Dating? Engaged? In a relationship? Just ‘friends’? We understand the stress of putting labels on relationships in today’s society but it’s particularly important to note where you stand with your partner come tax time.
In fact, if you’ve been wanting to talk about your relationship status with your partner for a while now but haven’t been able to find the right way to approach it, using a tax discussion as a segue isn’t a bad idea. Reason being, if you’re in a common-law relationship, there may be tax implications you’re unaware of, typically in the form of reduced benefits such as the GST/HST credit or Canada Child Benefit.
To ensure you’re as prepared and organized as possible come tax season, we’ve broken down everything you need to know about filing as common law, including how to be sure whether you’re in a common law relationship in the eyes of the CRA, how filing as a common-law couple may impact your taxes and tips for how to maximize your return.
What are the differences between common-law and a spouse?
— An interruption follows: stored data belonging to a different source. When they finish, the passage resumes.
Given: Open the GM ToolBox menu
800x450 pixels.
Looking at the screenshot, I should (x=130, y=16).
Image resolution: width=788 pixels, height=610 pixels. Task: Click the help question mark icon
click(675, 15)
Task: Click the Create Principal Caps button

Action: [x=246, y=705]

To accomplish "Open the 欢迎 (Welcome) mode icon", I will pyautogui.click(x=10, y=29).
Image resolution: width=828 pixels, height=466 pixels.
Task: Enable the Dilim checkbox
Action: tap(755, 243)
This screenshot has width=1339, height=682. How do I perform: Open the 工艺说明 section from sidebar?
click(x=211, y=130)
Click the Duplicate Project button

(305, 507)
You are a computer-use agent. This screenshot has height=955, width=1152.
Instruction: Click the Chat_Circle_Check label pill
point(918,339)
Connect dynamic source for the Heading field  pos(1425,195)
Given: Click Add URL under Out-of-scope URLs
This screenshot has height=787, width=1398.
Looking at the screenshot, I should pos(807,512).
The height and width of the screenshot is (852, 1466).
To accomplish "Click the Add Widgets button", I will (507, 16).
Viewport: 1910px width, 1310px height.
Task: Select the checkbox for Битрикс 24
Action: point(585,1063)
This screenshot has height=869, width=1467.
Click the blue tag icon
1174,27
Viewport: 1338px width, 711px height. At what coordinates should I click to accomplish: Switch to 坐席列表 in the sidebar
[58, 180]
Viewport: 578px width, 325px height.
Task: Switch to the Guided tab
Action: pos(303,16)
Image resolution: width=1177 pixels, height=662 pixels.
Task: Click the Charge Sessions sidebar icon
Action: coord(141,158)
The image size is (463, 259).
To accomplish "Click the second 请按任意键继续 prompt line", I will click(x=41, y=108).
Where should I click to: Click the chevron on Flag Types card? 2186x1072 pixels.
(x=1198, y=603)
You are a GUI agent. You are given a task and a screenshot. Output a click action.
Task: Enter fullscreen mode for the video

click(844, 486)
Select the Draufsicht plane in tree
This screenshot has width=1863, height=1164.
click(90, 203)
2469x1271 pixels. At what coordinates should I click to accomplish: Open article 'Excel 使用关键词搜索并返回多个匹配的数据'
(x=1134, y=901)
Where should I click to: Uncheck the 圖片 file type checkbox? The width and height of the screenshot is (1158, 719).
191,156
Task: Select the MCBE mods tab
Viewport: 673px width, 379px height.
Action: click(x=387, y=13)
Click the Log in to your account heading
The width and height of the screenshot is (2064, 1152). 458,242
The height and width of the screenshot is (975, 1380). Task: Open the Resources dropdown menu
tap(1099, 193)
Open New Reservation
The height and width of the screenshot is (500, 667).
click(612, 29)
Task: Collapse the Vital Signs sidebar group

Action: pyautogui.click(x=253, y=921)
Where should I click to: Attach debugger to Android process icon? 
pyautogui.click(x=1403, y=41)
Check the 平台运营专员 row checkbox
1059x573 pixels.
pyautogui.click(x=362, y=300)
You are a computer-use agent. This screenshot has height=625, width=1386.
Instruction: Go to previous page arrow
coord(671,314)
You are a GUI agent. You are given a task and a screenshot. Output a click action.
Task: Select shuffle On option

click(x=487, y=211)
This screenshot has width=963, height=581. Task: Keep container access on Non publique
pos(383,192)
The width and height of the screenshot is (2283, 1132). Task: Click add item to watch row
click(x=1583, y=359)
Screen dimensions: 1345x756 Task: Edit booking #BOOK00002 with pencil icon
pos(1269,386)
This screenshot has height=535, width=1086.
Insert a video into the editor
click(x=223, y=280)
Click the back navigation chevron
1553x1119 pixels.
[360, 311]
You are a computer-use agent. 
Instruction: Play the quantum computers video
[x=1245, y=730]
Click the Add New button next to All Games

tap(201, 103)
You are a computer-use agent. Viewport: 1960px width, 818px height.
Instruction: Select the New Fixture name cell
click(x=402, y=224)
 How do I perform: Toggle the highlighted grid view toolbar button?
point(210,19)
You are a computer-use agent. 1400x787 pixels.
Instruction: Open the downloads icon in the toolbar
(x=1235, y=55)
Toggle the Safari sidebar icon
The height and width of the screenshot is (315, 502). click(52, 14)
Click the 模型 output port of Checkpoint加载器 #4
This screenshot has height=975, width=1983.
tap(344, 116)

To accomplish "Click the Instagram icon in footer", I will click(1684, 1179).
A spouse is someone with whom you are legally married to while a common-law partner applies to someone who:
- Has been living with you in a conjugal relationship but is not your spouse for at least 12 consecutive months (so your roommate doesn’t count); or
- Is the parent to your child
A “child,” for this purpose, includes natural or adoptive children or a child over whom you had custody and control and who was wholly dependent on you for support.
Do common-law couples file one joint tax return?
Regardless of your marital status, you are an individual taxpayer and are required to file your own tax return. If you and your partner qualify as a common-law couple, you will have to include your common-law partner’s name, social insurance number (SIN) and net income (even if it’s zero!) for information purposes only. So, if you’ve never swapped SIN numbers, welcome to the next phase of your relationship!
How do common-law relationships impact tax returns?
The CRA will take into account the total earnings from both parties to identify which credits and benefits you may be eligible for and who they should be allocated to. For example, if you have child care expenses, they can only be claimed by the common-law partner with the lower net income. One of the biggest changes new common-law couples experience is changes to their GST quarterly payment. Many people who qualified for this credit on their own will no longer meet the requirements once they file as common law given the government will combine your net incomes. If you are a common-law couple with no children, you will cease to be eligible for the maximum credit once your combined income is more than $36,976 and will not get any credit at all once it exceeds $48,336.
On the bright side, as a common-law partner, you are likely eligible for a number of claims that could increase your return, including:
- The spouse or common-law partner amount if you supported your common-law partner and their net income that was less than $11,809 (for 2018)
- Pooling your Medical expenses and charitable donations
- Contributing to your common-law partner’s RRSP (which could be advantageous if you are in a long-term relationship)
- Splitting your pension income
Are there any tips that can help to maximize a return?
Yes, we’ve got your back! It can help streamline the process if both you and your partner file at the same time. Reason being, it allows you or the tax expert you file with to see the whole picture and determine all of the credits and deductions available to you. In the case of certain benefits, both partners will need to have filed their taxes before they can be issued, such as the Child Tax Benefit. Ensuring both you and your partner are up to date on your taxes is also important when it comes to applying for loans or mortgages, so you may want to consider making the process a yearly date night. Filing taxes over a romantic candle-lit dinner anyone?
What happens if you separate from your common-law partner?
We know it’s tough to think about your relationship taking a turn for the worst, but it’s always good to know the hypothetical. In order to officially be considered separated by the CRA, you and your common-law partner must be separated for a minimum of 90 days. If you’re receiving benefits during your separation, you must notify the CRA by the end of the month from when your relationship status changed and pay back any benefits received during that time period. And you won’t want to do that, trust us, so it’s best to keep the CRA in the loop.
While you might not be ready to change your Facebook status to single, it’s a good idea to keep the CRA in the loop on your love life by filling out the RC65 Marital Status Change form and either mailing it to a tax center near you or taking the easier route and updating your CRA My Account Online profile.